Rather than prohibiting or even outing it, we accept and even expect nepotism, cronyism and patronage in everything from the most sought-after board appointments to the most mundane, low-level positions.
So when the governor hauls out her bully pulpit to join the discordant chorus demanding ethics reform, what do we do? Welcome a powerful new voice to the crusade? Or rip into her motivations, and lash out at the shortcomings of her proposals?
The political class’ answer came faster than the governor’s state plane could hop from Charleston to Myrtle Beach on her ethics-reform tour last week. It was nearly as childish as the governor’s response to the first question at her first news conference.
Well, maybe not quite as childish. Best as I can tell, everything critics said about the governor’s vast personal experience with all the actions she wants to outlaw was true. The governor, on the other hand, said she wouldn’t answer any questions from The State’s Gina Smith because Ms. Smith had written an article “about me being indicted,” even though neither Ms. Smith nor anyone else here has even implied any such thing; but I think our news department is getting used to that sort of baseless accusations.
Still, the political class’ response, while perhaps emotionally satisfying, was at best short-sighted.
Yes, I understand that legislators are terribly frustrated with trying to work with a governor they see as so transparently self-promotional that she would rather roll out her plans independently than coordinate with the people who will determine their fate, since that would strip her of the ability to treat the Legislature as her whipping boy. Again.
Yes, this was transparently timed to add another talking point for her coming-out party at the Republican National Convention (Make state employees share in the cost of their perks. Check. Roll out a package of ethics reforms. Check.), and without any criticism, the national media might have missed the context. Again.
And yes, it was sort of fun to remove the names and try to guess which “your momma” critique was from House Democrats and which was from House Republicans (hint: the one that suggested the governor would be negotiating terms for a plea bargain now if her proposals were already law was not from the Democrats).
But really, if the governor is advocating smart changes that we need, changes that Republicans and Democrats in the House and the Senate all say they want, does it matter why?
Yes, I understand that the S.C. Policy Council is terribly frustrated, having single-handedly created the phenomenon that is Nikki Haley, Transparency Crusader, only to watch her morph into the Empress of Opacity. And I understand that the libertarian think tank has created its own package of reforms to cure all that ails South Carolina — a lot of which are very good ideas.
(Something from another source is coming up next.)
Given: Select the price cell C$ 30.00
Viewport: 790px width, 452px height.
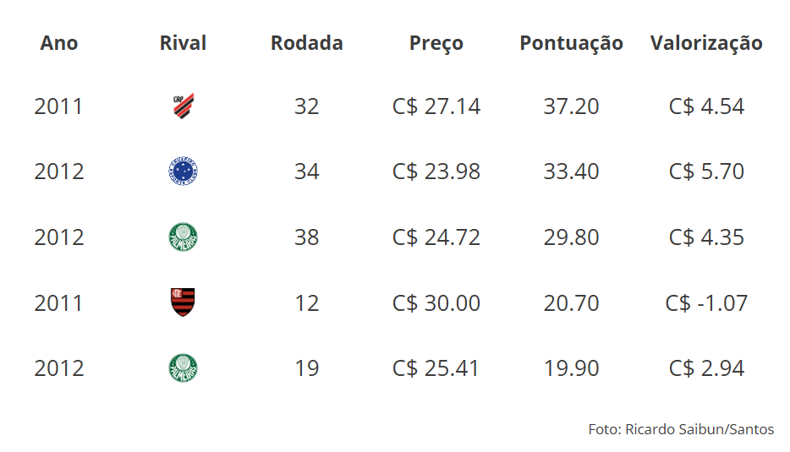Looking at the screenshot, I should point(436,303).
But honestly, complaining that the governor’s ethics package didn’t include a proposal to let governors appoint judges is sort of like complaining that it didn’t include comprehensive tax reform — or next year’s budget. Things we need, yes, but not part of “ethics reform.”
The reason we haven’t made any significant improvements to our ethics law in two decades is that legislators always load down ethics bills like a Christmas tree. What starts out as a simple bill to close a single loophole gets amended with everyone’s pet project. And in the end, it collapses under its own weight.
And that’s when the ethics bills are confined to ethics law changes.
Now we want to load them down with every possible good-government reform you can think of — and some not-so-good ones. And criticize the governor because she doesn’t want to do the same.
Or because her motives are impure.
Well, if we only allowed the pure of heart to join our political debates, it would be pretty quiet around here.
Gov. Haley didn’t roll out any new ideas last week. Not even new to her. She called on legislators to do things they’ve needed to do for years: Turn enforcement of legislative ethics over to the independent State Ethics Commission. Require lawmakers to report all sources of income. Extend conflict-of-interest laws to cover legislators’ actions in subcommittee and committee, not just in the full House or Senate. Subject themselves to the same open-records laws as the rest of the government.
Could we, should we do more to improve our ethics law? Absolutely.
But why in the world would anyone who actually wants to reform our ethics law not echo the sentiments of Senate Ethics Chairman Wes Hayes, who has toiled longer and harder than any other member of the Legislature to improve it?
“I appreciate her raising ethics to the top of her agenda,” he said.
Whatever her motivations, so should we all.